Original Post

In September, the federal Centers for Medicare & Medicaid Services (CMS) issued a new rule that would prevent most nursing homes and other long-term care facilities from using forced arbitration to strip new residents of their right to file lawsuits against these companies. The industry soon fired back by doing the very thing it doesn’t want its customers to do: filing a lawsuit. This morning, the judge in the case granted the industry’s request for a preliminary injunction preventing the new rule from being enforced.

Just to recap: The CMS rule basically says that if a long-term care facility wants to accept Medicare or Medicaid, it will have to stop putting forced arbitration clauses in new residential agreements. Already-signed resident agreements that contain these clauses would not be affected.

Forced arbitration is when both parties have agreed to settle all legal disputes outside of the courtroom and before an arbitrator. The idea is that it’s supposed to faster and less-costly, but it’s not necessarily either of those things.

More problematic is that most arbitration clauses include a ban on class actions — even through arbitration. Thus, when you have a systemic issue affecting multiple residents of a nursing home, each resident would have to go through the arbitration process on their own.

The CMS arbitration rule was slated to go into effect on Nov. 28, but the lawsuit filed by the American Health Care Association (an industry trade group) and others sought a preliminary injunction barring the government from enforcing the rule pending consideration of the merits of the case.

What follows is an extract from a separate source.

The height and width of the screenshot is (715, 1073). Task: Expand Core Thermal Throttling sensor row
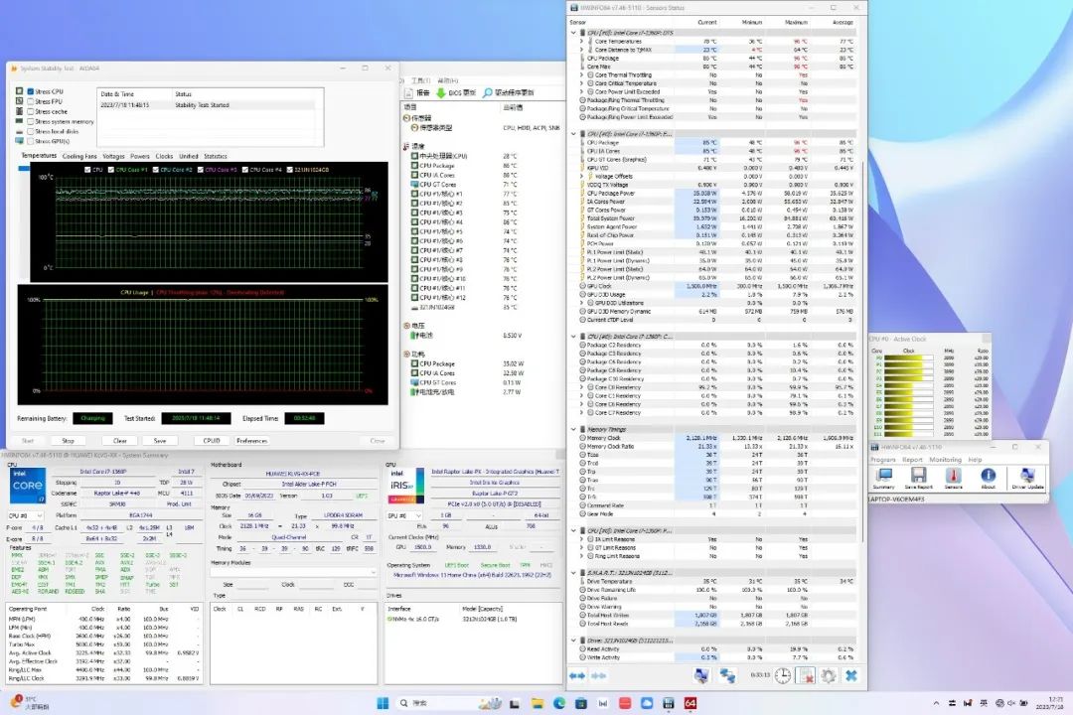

In his order [PDF] granting that preliminary injunction, Judge Michael Mills also raises several questions about the industry’s arguments for forced arbitration.

Mills notes that the industry has stressed the notion that arbitration is fast and efficient, but points out that this argument focuses selectively on just those cases that go to arbitration, without addressing the bigger-picture issues as they relate specifically to nursing home residents and contracts.

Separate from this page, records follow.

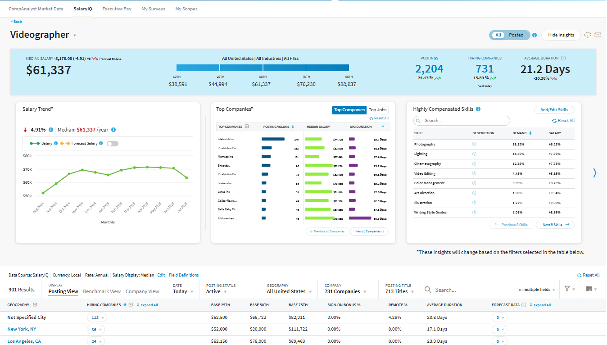Select the Top Jobs toggle option
The height and width of the screenshot is (345, 607).
[x=377, y=110]
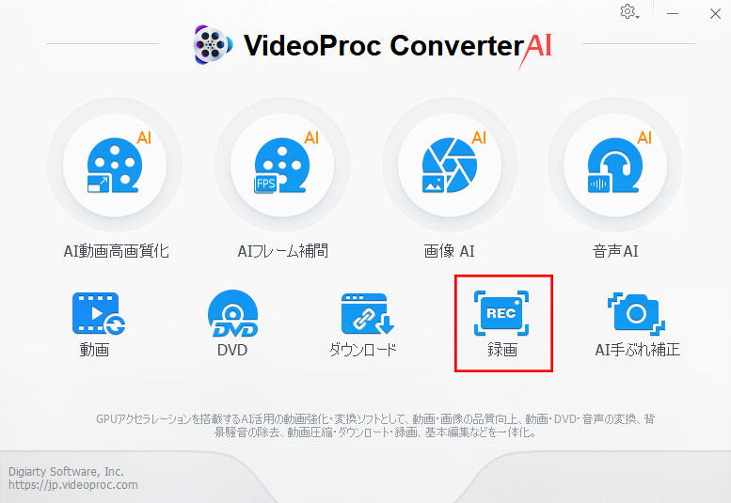731x503 pixels.
Task: Click the Digiarty Software, Inc. text
Action: pyautogui.click(x=66, y=471)
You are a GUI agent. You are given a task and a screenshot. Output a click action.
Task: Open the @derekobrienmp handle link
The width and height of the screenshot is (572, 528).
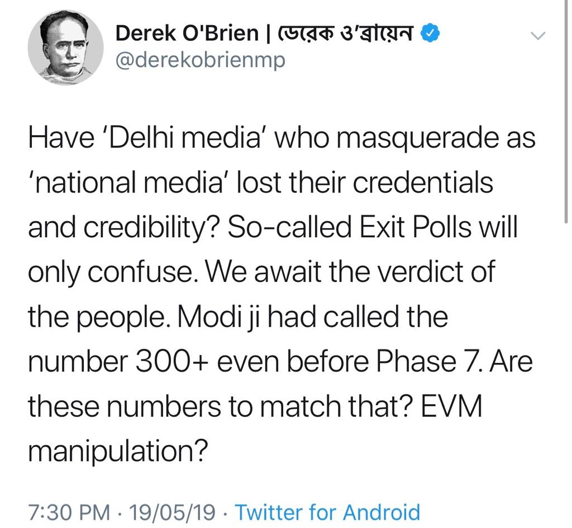pos(201,60)
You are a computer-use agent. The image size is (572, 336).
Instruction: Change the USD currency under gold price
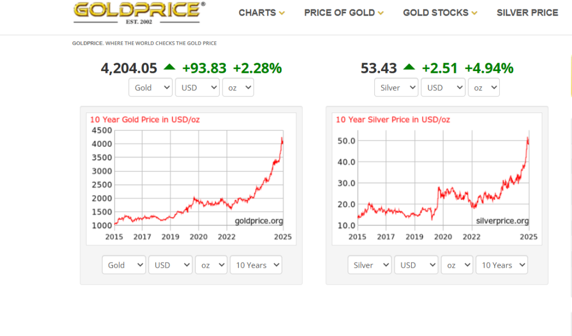(x=197, y=87)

[A]ccording to the National Center for Health Statistics, 50.4% of nursing home residents have been diagnosed with Alzheimer’s or other dementias,” writes the judge. “Arbitration agreements are contracts, and basic contract law requires that the parties to a contract be mentally competent at the time of execution of the agreement… There is no more basic defense to the validity of a contract than lack of mental competency.”

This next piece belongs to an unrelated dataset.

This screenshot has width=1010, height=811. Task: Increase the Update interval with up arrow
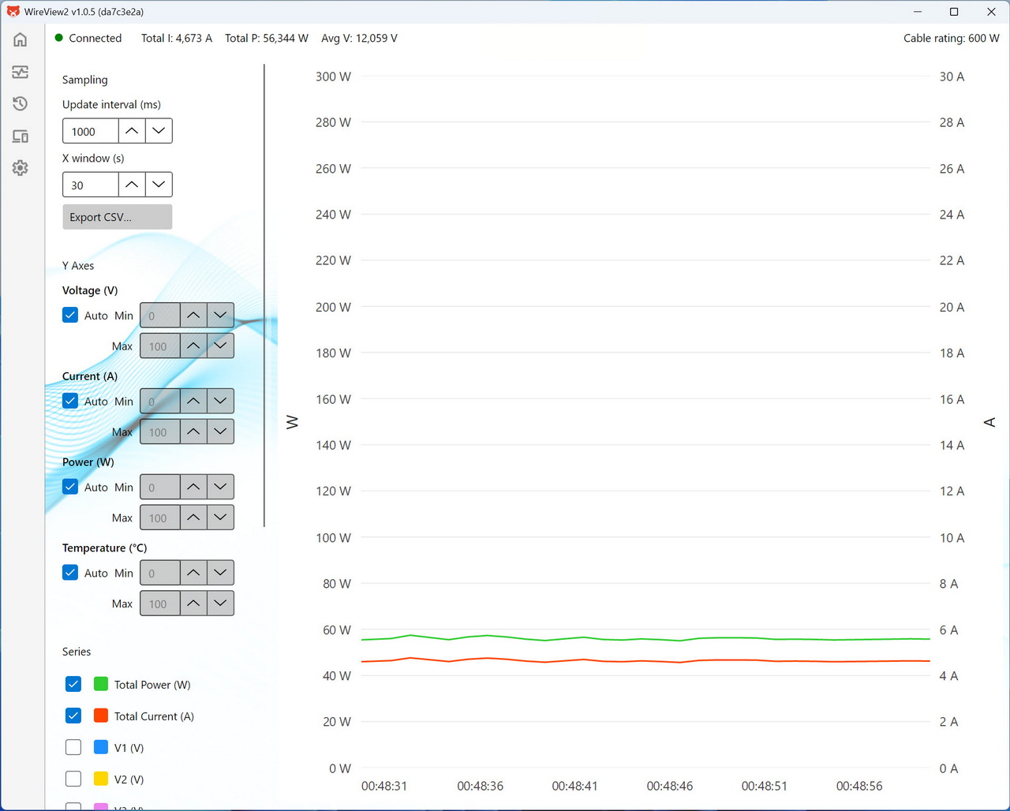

While the AHCA countered that courts can and do invalidate arbitration agreements signed by parties deemed not mentally competent, Judge Mills says that, in his experience, “Many nursing homes will obtain signatures from residents in spite of grave doubts about their mental competency, or, more often, they will choose to have relatives of the residents sign the agreements, even when no power of attorney has been executed.

Mills contends that these same nursing homes may later file motions to compel arbitration based on those agreements, and that the only way to resolve that problem is through “time-consuming litigation, which serves as a very significant incentive against filing suit in the first place.”

Says the judge, “This court has repeatedly seen these facts play out in its courtroom, and it has seen these fact patterns repeatedly arise in published decisions from other Mississippi courts.”

And yet, Judge Mills determined that there is a chance that the AHCA and the other plaintiffs could prevail on the merits of their case. He also agreed with the industry that the plaintiffs could suffer some irreparable harm — i.e., that homes would have to strike arbitration clauses from their contracts for the time-being — if the rule were allowed to be enforced while this legal matter is still pending.

With the injunction in place, enforcement of the rule is delayed.

When reached by Consumerist for comment, a rep for CMS said the agency does not comment on litigation.

However, supporters of the rule are speaking out against the injunction.

“Congress could not possibly have intended for the Federal Arbitration Act to override every other law and leave consumers locked out of the courthouse without legal protection,” explains our colleague, George Slover, senior policy counsel for Consumers Union. “And the unfairness of that is brutally clear when you consider nursing home residents who are so dependent on their caretakers, and so vulnerable to neglect and abuse.”

“We remain confident that CMS has clearly acted within its existing legal authority,” said American Association for Justice President Julie Braman Kane, “and look forward to the full implementation of this rule, which ensures that nursing home residents retain access to the courts and that resident abuse is not left unchecked.”

Not surprisingly, ACHA CEO Mark Parkinson applauded Judge Mills’ decision.

“The court agreed with our argument that imposing a November 28 implementation would have resulted in real harm to providers as well as to our residents,” says Parkinson in a statement. “We believe Federal law plainly prohibits CMS from issuing this arbitration regulation, and this injunction will halt implementation of the final rule until the court can consider the merits of the case.”